Abigail-not-Abby had a nickname after all. She just didn’t know it.
“So you’re not a tutor?” Disappointing, but not too tragic.
“I used to be.”
“Looks good on a college app, I bet.” Ivy Leaguers were raised to think college application fodder from the time they were in pre-K.
“Just like baseball, soccer, piano, Junior Congress, the Red Cross, the Sixth Street Shelter, and Academic Decathlon all look good on a college app. People keep volunteering me for things. It’s too much. I had to drop some of them, no matter how much my dad complains.”
That last bit he grumbled in a lower voice while stabbing
holes in the paper he’d been drawing on. The Golden Boy had daddy issues—generic, predictable, but also potential ammunition. All I needed was to know whether Brooks was the type who’d knock himself out for the old man’s approval or if he was one of those who’d spite his father just to watch him twist.

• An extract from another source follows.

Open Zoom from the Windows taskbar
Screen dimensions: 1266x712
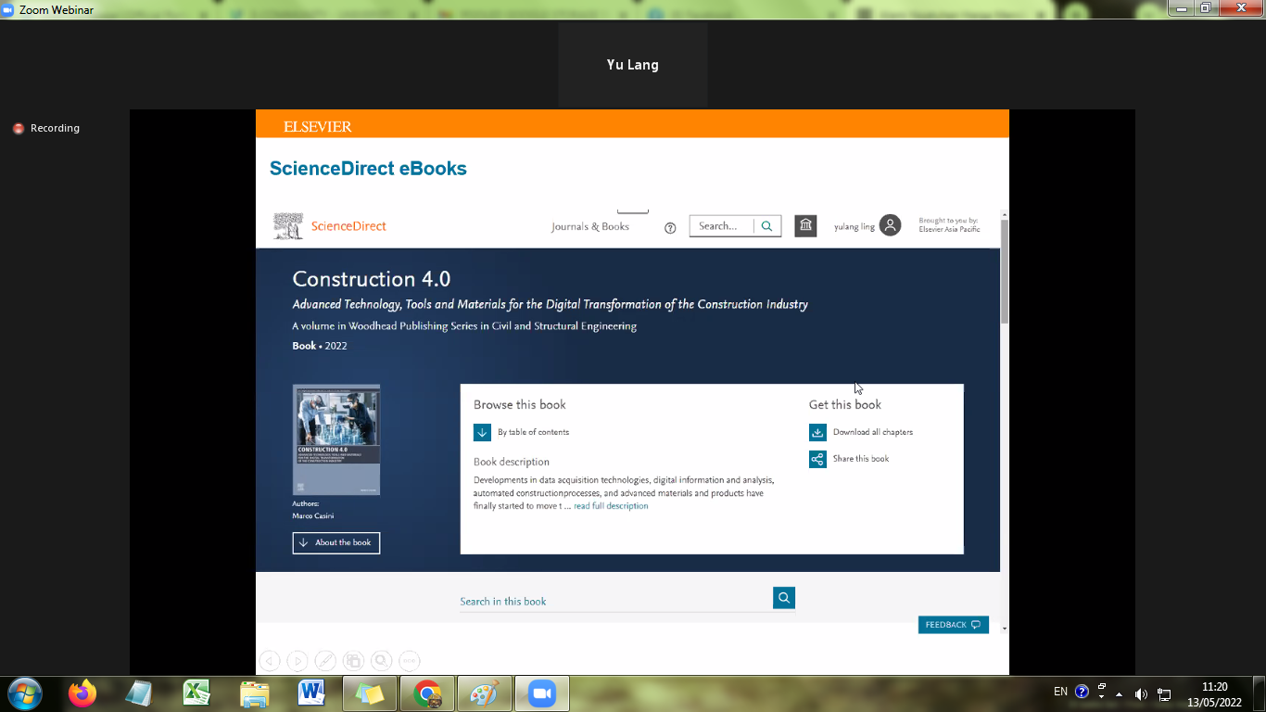(539, 693)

“No rowing? I thought you blue-blood types were all about the team pull and throw.”
“Not when you fall into the Charles River on a family trip to Boston and nearly drown, then get rescued just in time for a bout of hypothermia to eat the rest of your vacation. And my blood’s red, thank you very much.”

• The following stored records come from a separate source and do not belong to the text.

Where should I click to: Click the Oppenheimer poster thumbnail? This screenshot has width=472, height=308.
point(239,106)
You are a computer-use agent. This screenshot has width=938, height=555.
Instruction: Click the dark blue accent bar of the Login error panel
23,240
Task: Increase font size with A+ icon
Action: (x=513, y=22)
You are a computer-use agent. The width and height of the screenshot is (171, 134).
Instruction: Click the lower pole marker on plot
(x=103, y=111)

“I hate that blue-blood crap.”
“I was just teasing.” Better to turn it into a tease than an insult. “Where I come from, anyone who goes to school in a place like this is a blue blood.”

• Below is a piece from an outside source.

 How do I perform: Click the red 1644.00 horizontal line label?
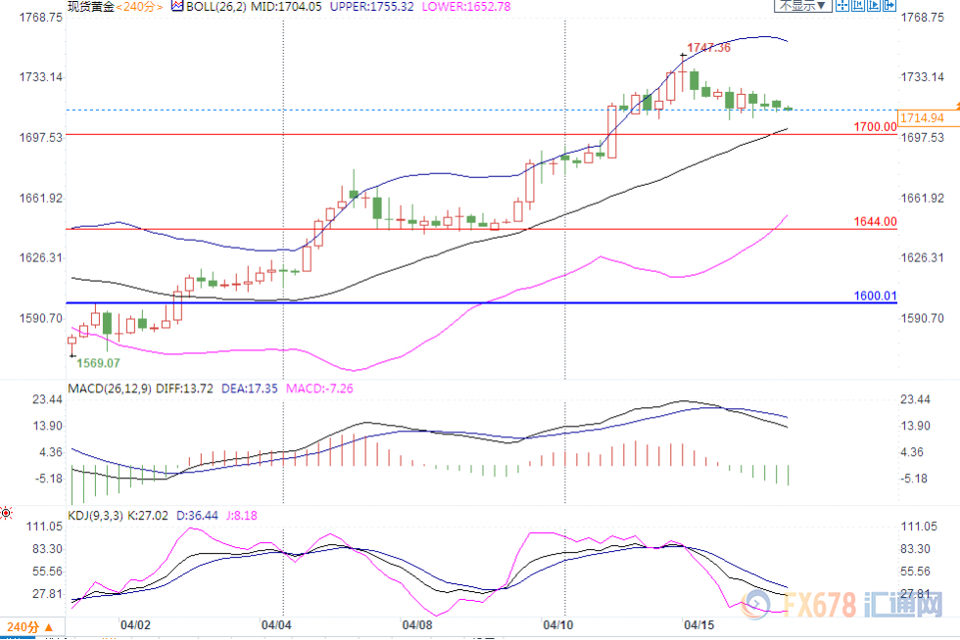875,222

“Prick your finger and prove it.”
“Hi,” I said, desperately trying to salvage the situation. I held out my hand; it looked like touching him was going to be a necessity after all.
“What are you doing?”
“New girl gets a do-over. That’s the rule—I checked the charter,” I said, co-opting Dex’s earlier line. “Hi, my name’s Dinah, and I’m trying unsuccessfully to convince you to save my trig grade from self-destruction.”
He laughed through his nose.
“Brooks,” he said, then took my hand. When he actually faced me, my eyes were drawn straight to those scratches on the
side of his neck. They couldn’t have been more than a few days old. “I’m trying unsuccessfully to dodge the humiliation of being hydrophobic by snapping your head off.”